## TASK DIRECTIONS
Set down every entry below exactly as it stands.

*** DATASET ***

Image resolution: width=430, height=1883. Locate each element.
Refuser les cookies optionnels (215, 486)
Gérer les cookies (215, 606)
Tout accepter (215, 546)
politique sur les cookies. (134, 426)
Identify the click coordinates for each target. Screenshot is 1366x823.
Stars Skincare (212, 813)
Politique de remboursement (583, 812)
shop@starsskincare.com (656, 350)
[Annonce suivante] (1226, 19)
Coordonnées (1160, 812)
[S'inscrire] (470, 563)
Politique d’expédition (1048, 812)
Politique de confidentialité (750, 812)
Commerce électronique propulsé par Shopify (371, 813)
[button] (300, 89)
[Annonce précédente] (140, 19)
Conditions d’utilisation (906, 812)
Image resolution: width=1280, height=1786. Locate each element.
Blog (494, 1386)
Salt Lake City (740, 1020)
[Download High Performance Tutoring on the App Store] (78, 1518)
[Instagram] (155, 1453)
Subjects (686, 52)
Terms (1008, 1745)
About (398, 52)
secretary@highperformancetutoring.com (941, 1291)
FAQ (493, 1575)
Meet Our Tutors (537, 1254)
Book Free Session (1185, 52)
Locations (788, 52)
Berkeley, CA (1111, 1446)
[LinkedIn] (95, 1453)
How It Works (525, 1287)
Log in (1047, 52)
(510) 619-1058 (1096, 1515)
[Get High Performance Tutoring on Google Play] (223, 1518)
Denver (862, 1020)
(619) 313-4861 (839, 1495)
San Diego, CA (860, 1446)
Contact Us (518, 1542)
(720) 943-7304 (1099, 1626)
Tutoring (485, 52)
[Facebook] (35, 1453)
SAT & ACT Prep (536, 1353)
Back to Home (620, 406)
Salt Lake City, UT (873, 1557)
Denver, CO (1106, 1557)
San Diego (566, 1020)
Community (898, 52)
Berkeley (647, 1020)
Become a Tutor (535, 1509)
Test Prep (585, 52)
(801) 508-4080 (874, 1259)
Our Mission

*** End of DATASET ***

## RESPONSE BOX
Image resolution: width=430, height=1883. Locate each element.
Refuser les cookies optionnels (215, 486)
Gérer les cookies (215, 606)
Tout accepter (215, 546)
politique sur les cookies. (134, 426)
Identify the click coordinates for each target. Screenshot is 1366x823.
Stars Skincare (212, 813)
Politique de remboursement (583, 812)
shop@starsskincare.com (656, 350)
[Annonce suivante] (1226, 19)
Coordonnées (1160, 812)
[S'inscrire] (470, 563)
Politique d’expédition (1048, 812)
Politique de confidentialité (750, 812)
Commerce électronique propulsé par Shopify (371, 813)
[button] (300, 89)
[Annonce précédente] (140, 19)
Conditions d’utilisation (906, 812)
Image resolution: width=1280, height=1786. Locate each element.
Blog (494, 1386)
Salt Lake City (740, 1020)
[Download High Performance Tutoring on the App Store] (78, 1518)
[Instagram] (155, 1453)
Subjects (686, 52)
Terms (1008, 1745)
About (398, 52)
secretary@highperformancetutoring.com (941, 1291)
FAQ (493, 1575)
Meet Our Tutors (537, 1254)
Book Free Session (1185, 52)
Locations (788, 52)
Berkeley, CA (1111, 1446)
[LinkedIn] (95, 1453)
How It Works (525, 1287)
Log in (1047, 52)
(510) 619-1058 (1096, 1515)
[Get High Performance Tutoring on Google Play] (223, 1518)
Denver (862, 1020)
(619) 313-4861 (839, 1495)
San Diego, CA (860, 1446)
Contact Us (518, 1542)
(720) 943-7304 (1099, 1626)
Tutoring (485, 52)
[Facebook] (35, 1453)
SAT & ACT Prep (536, 1353)
Back to Home (620, 406)
Salt Lake City, UT (873, 1557)
Denver, CO (1106, 1557)
San Diego (566, 1020)
Community (898, 52)
Berkeley (647, 1020)
Become a Tutor (535, 1509)
Test Prep (585, 52)
(801) 508-4080 (874, 1259)
Our Mission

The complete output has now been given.